Discover Compassion

This Month in Holocaust History – Alfred Lerner Fellows – June 2020

Twitter Facebook Email Page to a Friend or Family Member

This Month in Holocaust History - June

Jews assemble in the courtyard of police headquarters during the Iasi pogrom. (Photo courtesy of USHMM.)

Iasi Pogrom

Throughout the 1920s and 30s, the Iron Guard, a right-wing, fascist political group, spread antisemitic propaganda and instigated street violence against the Jews of Romania. After King Carol II was forced to abdicate in September 1940, a coalition of radical right-wing military officers formed, and General Ion Antonescu and the Iron Guard came to power.  A month later, Romania joined the Axis Alliance. Antonescu established the “National Legionary State” and enacted harsh antisemitic measures and terrorized Jewish-owned businesses. The Iron Guard fueled the antisemitic rhetoric and violence.

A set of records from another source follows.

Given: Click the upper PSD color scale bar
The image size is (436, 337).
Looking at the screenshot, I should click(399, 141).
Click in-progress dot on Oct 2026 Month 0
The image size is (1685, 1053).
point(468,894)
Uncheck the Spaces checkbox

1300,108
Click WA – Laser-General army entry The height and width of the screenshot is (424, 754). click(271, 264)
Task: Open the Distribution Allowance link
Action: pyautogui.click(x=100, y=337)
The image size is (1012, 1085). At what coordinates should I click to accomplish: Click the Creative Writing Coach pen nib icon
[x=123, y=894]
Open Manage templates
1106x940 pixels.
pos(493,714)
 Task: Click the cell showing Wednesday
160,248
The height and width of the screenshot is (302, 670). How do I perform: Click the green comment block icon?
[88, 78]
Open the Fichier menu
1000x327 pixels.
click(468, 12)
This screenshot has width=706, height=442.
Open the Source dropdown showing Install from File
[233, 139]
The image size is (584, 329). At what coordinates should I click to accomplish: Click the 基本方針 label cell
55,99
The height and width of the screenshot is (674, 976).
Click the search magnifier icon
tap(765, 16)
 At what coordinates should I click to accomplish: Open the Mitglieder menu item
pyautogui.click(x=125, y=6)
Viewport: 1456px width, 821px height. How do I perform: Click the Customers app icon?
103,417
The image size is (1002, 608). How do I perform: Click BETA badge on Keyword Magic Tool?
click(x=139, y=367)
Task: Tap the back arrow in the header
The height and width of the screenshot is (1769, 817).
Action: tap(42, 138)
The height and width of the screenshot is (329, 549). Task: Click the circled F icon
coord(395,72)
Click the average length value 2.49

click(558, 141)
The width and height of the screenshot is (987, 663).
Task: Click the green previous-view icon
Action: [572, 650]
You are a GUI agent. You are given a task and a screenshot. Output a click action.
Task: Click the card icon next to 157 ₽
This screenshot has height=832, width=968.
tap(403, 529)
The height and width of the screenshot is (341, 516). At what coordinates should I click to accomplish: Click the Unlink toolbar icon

In January 1941, Antonescu realized that the Iron Guard was a corrupt, destabilizing force and banned it as an organization after it tried to topple the regime. In June 1941, Romania assisted Germany in invading the Soviet Union. The Romanian government took this opportunity to unleash its own antisemitic agenda. On June 29-30, 1941, Romanian authorities carried out a pogrom against the Jews in the city of Iasi. While many former Iron Guard members and sympathizers took part in the murders, the Romanian government organized the acts of violence. Romanian police officials shot hundreds of Jews in the courtyard of the police station. In all, approximately 4,000 Jews were murdered during the pogrom. Thousands more were arrested and deported by train in unventilated freight cars to nearby towns; many perished from starvation or dehydration on these death trains. The total number of victims of the Iasi pogrom is unknown.  The Romanian government estimates that 13,266 people were killed, and the Jewish community put that number at nearly 15,000.

Following the invasion of the Soviet Union, Romania reannexed some of the territory it had lost to the Soviet Union at the beginning of the war. The Romanian army and police personnel established ghettos and concentration camps in the reacquired territory. They also continued to massacre thousands of Jews. By the end of the war, German and Romanian authorities had killed between 280,000 and 380,000 Romanian and Ukrainian Jews. After Germany, Romania was directly responsible for murdering more Jews than any other country.

When teaching the Holocaust, it is important to explore how the Holocaust played out in different countries.  The Romanian story underscores the horrific violence carried out against the Jews and the fervor with which certain collaborationist regimes advanced the genocide alongside the Germans.